Mr. Scott pretends that he will run the State of Florida government like a private business.  Too bad the stockholders and consumers will have something to say about this, as follows:

…Scott’s health-care transition team has recommended merging the agencies that regulate doctors, oversee the $20 billion Medicaid program and provide services to the disabled and elderly to re-create a single health-care agency. To critics, that looks like the Department of Health and Rehabilitative Services that was broken up in the mid-1990s.

That proposal has already drawn opposition from the powerful Florida Medical Association.

Scott’s “regulatory reform” task force has proposed merging the state’s road-building agency with agencies that protect natural resources and regulate growth to create the “Department of Growth Leadership” that would focus on economic development.

Transition team members wrote that “the ‘system’ has lost touch with strategic purpose,” and that “the regulatory structure is about barriers rather than progress.”

But the notion of combining Florida’s environmental and urban sprawl watchdogs with its chief road-building agency is certain to spark fierce resistance from conservation, transportation and consumer groups.

“It doesn’t make a lot of sense,” said Eric Draper, with Audubon of Florida. “They have such distinctly different purposes, it’s difficult to see how they would work together. … I’ve got to think this would not be viewed favorably by the Legislature.”

Opposition is also likely to spring from unions over Scott’s charge to slash billions of dollars in state spending by reforming the nation’s third-largest prisons system and perhaps requiring state employees, teachers, police and firefighters to start paying into their pension funds.

via Florida Gov.-elect Rick Scott poised to take office — can the former CEO run the state like a business? – OrlandoSentinel.com.

We’ve Heard this Before? Good Luck, Governor

One may suppose that these efforts are mutually exclusive:  cut the budget, justify the money spent, cut taxes, help business expand, cut corporate and property taxes, pay for medicaid, pay pensions (already well funded by the state), all simultaneously.  Sound like an unattainable wish list if tax revenues fail to grow enough.

[Scott]…wants to place a freeze on new business regulations. He wants to phase out corporate income tax over the next seven years and  cut property taxes by nearly 20 percent. He also wants to expand Florida’s K-12 vouchers and charter schools.
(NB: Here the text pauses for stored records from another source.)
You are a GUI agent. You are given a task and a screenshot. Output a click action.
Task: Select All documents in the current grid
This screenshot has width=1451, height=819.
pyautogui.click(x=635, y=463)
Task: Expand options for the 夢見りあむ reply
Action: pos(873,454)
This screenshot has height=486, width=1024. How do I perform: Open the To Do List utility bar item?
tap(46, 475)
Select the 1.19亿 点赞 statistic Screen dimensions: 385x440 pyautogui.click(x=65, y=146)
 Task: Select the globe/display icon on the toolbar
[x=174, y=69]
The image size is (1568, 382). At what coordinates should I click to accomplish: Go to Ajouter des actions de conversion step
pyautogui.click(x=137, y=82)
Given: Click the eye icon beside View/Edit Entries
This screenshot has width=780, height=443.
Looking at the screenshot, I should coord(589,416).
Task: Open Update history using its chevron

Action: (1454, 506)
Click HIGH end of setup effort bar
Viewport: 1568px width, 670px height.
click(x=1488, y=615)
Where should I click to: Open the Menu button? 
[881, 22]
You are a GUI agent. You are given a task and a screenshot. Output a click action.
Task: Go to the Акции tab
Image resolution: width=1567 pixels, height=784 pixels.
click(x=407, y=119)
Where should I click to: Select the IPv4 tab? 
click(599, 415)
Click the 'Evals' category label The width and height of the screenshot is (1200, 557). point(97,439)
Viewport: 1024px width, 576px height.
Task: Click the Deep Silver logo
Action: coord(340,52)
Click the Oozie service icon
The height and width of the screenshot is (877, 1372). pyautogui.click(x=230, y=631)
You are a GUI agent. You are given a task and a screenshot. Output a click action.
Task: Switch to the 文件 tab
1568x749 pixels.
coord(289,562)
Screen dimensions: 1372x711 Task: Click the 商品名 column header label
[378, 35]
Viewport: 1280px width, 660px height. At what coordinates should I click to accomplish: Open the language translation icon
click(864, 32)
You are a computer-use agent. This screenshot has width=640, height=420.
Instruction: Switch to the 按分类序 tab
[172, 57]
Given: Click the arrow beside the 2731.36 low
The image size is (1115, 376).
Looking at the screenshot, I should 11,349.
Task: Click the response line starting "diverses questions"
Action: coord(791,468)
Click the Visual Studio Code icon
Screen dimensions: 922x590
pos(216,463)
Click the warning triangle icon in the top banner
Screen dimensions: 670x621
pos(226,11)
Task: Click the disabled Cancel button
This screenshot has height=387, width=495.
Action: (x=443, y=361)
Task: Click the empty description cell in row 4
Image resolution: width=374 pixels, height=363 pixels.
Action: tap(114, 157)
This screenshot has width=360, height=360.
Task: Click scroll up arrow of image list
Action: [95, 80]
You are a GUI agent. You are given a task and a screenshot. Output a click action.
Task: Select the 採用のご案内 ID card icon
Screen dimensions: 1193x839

Scott wants to solve Florida’s $3.5 billion  budget  deficit and will ask all  state agencies  to justify all the money they spend. He wants to save $1.4 billion  annually on Florida’s public employee pensions by requiring greater  worker contributions to the funds  and  by placing new workers into the 401(k) retirement plans. He wants  to cut Florida’s budget all the way back to its 2004 baseline.

via Florida government workers may have to contribute more to their pensions – Miami Labor Relations | Examiner.com.

Ethanol Subsidies are Good for Cutting

Except for being good for the pockets of farmers in Iowa, ethanol is bad for gas motors, consumers and taxpayers. Also, politicians who seek votes in the corn belt, including Mr. Obama, continue to support this  irrational subsidy for ethanol.

It is now conceivable that the myth of ethanol as the salvation for America’s energy problem is coming to an end. And maybe we always should have known it would wind up in italics, underlined, with the real facts of the damage ethanol can do to gas-powered motors laid out for all to see in a court of law.

via End the Ethanol Insanity: Ed Wallace – BusinessWeek.